■ **PROBLEM TO WORK ON**
Nothing but the lines from the start of the records through the line that contains "This screenshot has width=1050, height=800." is to be copied, and each is to be copied exactly.

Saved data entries
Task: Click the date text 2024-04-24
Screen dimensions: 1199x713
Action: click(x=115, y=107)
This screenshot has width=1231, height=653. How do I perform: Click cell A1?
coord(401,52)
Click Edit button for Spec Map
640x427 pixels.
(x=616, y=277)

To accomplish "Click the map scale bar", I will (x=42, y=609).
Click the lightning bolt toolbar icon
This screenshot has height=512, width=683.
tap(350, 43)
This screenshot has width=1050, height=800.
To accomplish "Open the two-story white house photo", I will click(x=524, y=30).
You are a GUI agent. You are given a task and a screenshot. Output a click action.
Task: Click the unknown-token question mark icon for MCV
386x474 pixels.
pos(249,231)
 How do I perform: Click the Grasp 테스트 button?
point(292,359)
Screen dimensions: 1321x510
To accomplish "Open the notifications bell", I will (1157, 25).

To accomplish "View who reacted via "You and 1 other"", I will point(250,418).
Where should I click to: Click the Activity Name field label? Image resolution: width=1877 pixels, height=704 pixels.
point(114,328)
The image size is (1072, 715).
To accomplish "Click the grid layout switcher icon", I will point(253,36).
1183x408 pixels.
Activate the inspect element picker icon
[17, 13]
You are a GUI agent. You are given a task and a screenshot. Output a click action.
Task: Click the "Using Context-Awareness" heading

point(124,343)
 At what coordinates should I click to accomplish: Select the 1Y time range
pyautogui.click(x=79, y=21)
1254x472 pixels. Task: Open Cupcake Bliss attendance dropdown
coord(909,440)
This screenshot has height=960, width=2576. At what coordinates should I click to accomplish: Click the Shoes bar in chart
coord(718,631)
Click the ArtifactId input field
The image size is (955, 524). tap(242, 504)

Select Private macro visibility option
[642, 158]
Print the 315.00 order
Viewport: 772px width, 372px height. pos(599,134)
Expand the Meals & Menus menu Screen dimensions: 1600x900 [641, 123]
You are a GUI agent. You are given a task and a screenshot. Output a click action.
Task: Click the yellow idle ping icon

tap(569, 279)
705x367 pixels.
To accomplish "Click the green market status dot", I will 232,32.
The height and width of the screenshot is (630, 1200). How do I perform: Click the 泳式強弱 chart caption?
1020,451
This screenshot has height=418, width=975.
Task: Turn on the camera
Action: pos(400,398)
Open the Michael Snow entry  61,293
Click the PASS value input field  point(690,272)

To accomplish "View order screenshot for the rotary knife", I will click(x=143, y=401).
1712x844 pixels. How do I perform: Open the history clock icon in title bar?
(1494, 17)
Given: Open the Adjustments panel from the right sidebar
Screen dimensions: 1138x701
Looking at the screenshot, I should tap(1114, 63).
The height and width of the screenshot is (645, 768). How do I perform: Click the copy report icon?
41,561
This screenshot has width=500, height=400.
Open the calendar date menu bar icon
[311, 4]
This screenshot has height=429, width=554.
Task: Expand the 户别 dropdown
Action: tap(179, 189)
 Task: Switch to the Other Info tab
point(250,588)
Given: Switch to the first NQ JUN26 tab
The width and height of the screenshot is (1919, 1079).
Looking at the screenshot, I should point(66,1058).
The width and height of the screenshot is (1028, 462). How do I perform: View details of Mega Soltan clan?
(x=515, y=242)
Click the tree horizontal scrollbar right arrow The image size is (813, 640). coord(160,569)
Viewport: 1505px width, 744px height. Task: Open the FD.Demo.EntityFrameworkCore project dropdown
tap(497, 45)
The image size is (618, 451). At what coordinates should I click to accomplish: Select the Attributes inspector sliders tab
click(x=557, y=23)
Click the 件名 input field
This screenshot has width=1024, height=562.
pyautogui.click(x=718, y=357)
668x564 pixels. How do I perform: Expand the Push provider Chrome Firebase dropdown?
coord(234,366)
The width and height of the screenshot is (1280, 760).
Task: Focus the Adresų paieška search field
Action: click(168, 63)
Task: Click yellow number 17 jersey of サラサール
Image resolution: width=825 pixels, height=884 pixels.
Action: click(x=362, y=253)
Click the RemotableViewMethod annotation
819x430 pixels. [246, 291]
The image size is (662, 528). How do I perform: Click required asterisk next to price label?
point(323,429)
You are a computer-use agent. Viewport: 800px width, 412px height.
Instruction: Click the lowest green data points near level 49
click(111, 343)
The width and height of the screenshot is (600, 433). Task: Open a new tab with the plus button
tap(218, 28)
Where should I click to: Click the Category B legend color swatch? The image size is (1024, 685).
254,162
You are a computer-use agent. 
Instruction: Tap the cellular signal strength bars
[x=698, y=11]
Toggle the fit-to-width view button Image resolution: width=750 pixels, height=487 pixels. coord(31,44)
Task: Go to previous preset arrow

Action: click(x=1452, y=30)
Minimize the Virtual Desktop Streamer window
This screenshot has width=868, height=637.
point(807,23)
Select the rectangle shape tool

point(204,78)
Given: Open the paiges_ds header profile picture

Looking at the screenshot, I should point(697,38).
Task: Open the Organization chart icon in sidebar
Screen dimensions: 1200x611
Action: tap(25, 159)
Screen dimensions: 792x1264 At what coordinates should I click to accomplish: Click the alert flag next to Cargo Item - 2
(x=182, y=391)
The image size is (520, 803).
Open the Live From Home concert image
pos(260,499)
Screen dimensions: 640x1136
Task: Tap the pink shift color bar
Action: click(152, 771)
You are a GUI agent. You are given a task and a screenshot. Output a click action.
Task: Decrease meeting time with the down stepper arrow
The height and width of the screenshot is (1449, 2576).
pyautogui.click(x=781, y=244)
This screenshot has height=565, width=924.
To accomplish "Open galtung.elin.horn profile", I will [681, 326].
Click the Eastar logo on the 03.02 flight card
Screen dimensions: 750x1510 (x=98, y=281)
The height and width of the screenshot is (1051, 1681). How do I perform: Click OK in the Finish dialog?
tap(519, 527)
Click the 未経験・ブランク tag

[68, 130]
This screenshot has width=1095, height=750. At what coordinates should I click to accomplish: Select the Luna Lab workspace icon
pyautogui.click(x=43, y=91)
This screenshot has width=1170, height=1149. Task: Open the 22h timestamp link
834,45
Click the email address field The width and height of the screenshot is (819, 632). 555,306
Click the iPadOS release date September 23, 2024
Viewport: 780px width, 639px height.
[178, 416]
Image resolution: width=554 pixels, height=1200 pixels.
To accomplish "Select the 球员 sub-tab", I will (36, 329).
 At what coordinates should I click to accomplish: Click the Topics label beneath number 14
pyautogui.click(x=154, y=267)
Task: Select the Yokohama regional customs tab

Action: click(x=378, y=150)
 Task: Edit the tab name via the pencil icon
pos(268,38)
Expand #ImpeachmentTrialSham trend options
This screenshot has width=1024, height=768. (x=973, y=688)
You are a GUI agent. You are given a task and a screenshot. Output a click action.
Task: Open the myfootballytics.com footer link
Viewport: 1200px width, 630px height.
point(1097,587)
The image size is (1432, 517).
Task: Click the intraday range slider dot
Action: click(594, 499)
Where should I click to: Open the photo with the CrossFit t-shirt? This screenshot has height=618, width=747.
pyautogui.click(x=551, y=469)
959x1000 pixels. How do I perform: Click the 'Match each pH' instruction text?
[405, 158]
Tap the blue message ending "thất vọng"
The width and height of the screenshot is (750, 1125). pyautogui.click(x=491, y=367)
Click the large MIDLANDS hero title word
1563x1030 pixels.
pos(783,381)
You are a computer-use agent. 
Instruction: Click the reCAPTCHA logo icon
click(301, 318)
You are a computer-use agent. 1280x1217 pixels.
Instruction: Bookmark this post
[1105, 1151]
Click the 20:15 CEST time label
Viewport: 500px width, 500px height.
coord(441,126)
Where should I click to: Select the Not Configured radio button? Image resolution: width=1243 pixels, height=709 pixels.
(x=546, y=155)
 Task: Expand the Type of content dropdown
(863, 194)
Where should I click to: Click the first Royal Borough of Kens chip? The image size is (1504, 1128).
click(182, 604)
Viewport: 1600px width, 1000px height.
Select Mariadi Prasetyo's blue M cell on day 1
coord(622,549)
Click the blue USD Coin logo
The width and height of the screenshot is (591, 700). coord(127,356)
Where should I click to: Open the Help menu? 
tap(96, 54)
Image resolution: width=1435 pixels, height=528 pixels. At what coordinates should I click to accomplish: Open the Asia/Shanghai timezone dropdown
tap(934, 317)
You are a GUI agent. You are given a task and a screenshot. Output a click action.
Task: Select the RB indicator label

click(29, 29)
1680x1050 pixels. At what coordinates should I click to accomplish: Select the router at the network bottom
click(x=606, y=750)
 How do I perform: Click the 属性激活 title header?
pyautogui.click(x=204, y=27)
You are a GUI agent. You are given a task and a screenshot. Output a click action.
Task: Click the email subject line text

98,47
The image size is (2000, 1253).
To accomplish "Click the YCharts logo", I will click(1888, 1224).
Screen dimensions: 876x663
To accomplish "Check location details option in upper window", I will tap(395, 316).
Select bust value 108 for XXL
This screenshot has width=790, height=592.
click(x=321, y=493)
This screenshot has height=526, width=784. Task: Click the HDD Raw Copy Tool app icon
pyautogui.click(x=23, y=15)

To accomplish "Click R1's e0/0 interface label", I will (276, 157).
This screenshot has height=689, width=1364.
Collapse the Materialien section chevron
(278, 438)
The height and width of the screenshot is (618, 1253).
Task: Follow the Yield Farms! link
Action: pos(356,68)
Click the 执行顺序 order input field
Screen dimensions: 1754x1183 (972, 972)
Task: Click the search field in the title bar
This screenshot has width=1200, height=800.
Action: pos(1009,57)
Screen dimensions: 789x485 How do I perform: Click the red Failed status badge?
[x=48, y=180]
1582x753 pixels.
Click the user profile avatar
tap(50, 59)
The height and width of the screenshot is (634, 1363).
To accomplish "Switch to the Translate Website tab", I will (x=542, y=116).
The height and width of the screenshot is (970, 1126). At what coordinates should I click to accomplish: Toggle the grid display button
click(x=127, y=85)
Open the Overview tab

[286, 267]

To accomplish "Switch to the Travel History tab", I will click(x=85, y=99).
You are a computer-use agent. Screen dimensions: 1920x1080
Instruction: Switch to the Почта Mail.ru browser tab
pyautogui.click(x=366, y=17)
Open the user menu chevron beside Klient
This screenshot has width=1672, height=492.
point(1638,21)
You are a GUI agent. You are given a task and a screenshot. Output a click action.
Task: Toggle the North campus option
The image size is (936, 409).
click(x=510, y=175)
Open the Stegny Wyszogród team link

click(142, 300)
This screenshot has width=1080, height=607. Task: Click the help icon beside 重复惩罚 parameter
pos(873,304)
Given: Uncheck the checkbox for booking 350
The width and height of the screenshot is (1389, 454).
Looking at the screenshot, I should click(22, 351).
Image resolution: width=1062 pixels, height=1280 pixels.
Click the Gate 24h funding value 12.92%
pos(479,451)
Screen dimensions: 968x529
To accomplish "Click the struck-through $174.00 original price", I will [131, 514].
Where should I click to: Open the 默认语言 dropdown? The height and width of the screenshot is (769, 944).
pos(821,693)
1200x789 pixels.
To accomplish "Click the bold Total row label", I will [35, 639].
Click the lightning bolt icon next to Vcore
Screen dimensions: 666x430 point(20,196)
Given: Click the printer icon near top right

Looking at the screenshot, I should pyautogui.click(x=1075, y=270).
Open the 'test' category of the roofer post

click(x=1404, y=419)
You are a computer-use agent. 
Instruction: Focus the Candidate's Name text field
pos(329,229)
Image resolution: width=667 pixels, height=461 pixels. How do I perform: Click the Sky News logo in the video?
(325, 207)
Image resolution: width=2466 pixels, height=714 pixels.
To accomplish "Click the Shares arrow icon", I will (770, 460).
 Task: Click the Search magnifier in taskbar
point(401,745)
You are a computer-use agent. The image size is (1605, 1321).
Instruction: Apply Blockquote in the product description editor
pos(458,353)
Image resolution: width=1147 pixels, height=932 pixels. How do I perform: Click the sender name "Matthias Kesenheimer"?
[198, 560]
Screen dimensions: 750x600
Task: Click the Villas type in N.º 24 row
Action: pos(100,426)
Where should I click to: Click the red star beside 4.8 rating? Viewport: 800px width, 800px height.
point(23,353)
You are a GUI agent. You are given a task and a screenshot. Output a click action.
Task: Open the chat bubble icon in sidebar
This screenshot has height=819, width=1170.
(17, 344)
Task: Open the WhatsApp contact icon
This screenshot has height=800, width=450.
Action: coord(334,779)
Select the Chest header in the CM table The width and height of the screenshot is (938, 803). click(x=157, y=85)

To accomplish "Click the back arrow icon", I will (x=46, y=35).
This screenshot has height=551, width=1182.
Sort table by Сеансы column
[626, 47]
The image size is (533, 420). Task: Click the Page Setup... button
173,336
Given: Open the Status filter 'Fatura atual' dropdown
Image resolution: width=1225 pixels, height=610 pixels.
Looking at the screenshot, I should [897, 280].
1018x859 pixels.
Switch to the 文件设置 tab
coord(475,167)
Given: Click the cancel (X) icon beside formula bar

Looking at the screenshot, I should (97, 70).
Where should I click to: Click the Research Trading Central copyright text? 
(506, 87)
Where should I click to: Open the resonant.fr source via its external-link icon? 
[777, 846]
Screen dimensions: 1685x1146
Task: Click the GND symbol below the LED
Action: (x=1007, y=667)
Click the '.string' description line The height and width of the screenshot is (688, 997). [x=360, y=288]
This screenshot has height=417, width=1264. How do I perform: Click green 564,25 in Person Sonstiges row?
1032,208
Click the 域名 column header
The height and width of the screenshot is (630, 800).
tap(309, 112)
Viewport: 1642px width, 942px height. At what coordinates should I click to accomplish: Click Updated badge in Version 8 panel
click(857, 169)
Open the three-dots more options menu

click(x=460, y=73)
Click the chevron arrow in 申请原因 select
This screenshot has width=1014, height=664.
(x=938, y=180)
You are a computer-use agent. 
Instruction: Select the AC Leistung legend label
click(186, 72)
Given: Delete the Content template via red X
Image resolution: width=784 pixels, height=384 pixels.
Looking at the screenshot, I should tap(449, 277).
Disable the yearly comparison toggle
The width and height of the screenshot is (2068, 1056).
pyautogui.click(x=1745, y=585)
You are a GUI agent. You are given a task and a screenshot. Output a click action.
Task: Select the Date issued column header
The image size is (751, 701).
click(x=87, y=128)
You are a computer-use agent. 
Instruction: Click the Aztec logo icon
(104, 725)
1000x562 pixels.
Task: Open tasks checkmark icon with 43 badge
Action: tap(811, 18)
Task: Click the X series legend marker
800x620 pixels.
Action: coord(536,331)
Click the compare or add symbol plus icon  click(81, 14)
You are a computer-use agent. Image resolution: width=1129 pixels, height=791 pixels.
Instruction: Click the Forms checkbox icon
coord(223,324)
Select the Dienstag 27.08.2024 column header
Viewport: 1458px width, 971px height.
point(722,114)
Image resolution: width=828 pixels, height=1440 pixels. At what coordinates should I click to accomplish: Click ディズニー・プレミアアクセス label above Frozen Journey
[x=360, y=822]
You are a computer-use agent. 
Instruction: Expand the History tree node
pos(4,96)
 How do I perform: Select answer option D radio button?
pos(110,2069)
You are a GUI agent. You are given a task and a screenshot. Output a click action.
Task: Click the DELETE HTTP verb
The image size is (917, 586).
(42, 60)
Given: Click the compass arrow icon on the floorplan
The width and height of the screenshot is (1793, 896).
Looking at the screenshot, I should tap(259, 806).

■ **REPLY**
Task: Click the date text 2024-04-24
Screen dimensions: 1199x713
Action: click(x=115, y=107)
This screenshot has width=1231, height=653. How do I perform: Click cell A1?
coord(401,52)
Click Edit button for Spec Map
640x427 pixels.
(x=616, y=277)

To accomplish "Click the map scale bar", I will (x=42, y=609).
Click the lightning bolt toolbar icon
This screenshot has height=512, width=683.
tap(350, 43)
This screenshot has width=1050, height=800.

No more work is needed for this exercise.